7 Nov 2015

Group worries TPP will 'criminalise' digital consumers

8:26 am on 7 November 2015

Internet NZ says it is worried people could be criminalised unfairly under the Trans-Pacific Partnership trade deal.

The TPP's 30 chapters and annexes were made public by the government on Thursday this week; the document has 6000 pages of legal text.

Copyright symbols

Internet NZ is worried about the TPP's copyright provisions. Photo: 123rf.com

Read the TPP text here.

It is the first time the public has been able to see what the government has signed up to.

The TPP's supporters say the document proves fears about the deal were unfounded, but others are still concerned, particularly about how the trade agreement deals with intellectual property rights.

Provisions in the agreement will extend copyright terms from the current 50 years to 70 years, which will affect when content becomes free for public use without copyright infringement.

Internet NZ said new offences for removing digital locks on content had also been introduced.

Chief executive Jordan Carter said that could prevent people from unlocking content from overseas they bought legally.

"Say you buy a CD and you pop it in your computer, and a digital lock is on it. You can break that lock in order to access that content if you've got the right to do it.

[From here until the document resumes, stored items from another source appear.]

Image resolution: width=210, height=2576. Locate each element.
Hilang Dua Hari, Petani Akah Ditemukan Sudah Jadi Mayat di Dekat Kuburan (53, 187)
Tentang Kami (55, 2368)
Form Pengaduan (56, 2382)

"What the TPP says is that breaking that lock should be a criminal offence, even if you've got the right to break that lock under our own copyright laws."

Mr Carter said the government needed to bring in fair use laws such as those in the United States, to protect people from being unfairly prosecuted.

He said other areas in the ecommerce chapters were of more concern, particularly those on how intellectual property was defined.

He said it could grant powers to IP owners overseas to threaten New Zealand with expensive lawsuits.

Risks overstated say supporters

Other groups, however, have come out in support of the released documents.

Export New Zealand executive director Catherine Beard said the risks of legal action by big corporates had been overstated.

She said the TPP looked good overall, and the country could not sit on the sidelines of a major international trade deal.

"It does look like a good deal for New Zealand, we didn't get everything that we wanted obviously on dairy access, but we got more than we currently have. For our other primary products across the board there's significant gains to be made."

Ms Beard said the deal would stop governments back-tracking on policies that affect investors.

The Employers and Manufacturers Association said the TPP would be hugely transformative for New Zealand, even if there were complexities.

Chief executive Kim Campbell said there were parts of the TPP that needed to be ironed out, but it was a deal the economy needed.

"We mustn't lose sight of the overall goal of this thing, and that is to ensure that New Zealand is well-placed to participate in the global value chain as it develops over the next 20 years or so."

He said it was far too early to be dismissive, and there would always be critics.

"Everytime we've ever had a free-trade agreement, we've had a whole lot of naysayers saying the sky was going to fall in, and every single time, New Zealand has been better as a result of it."

He said New Zealanders will get to have a say on the deal once there's been enough time to digest it properly.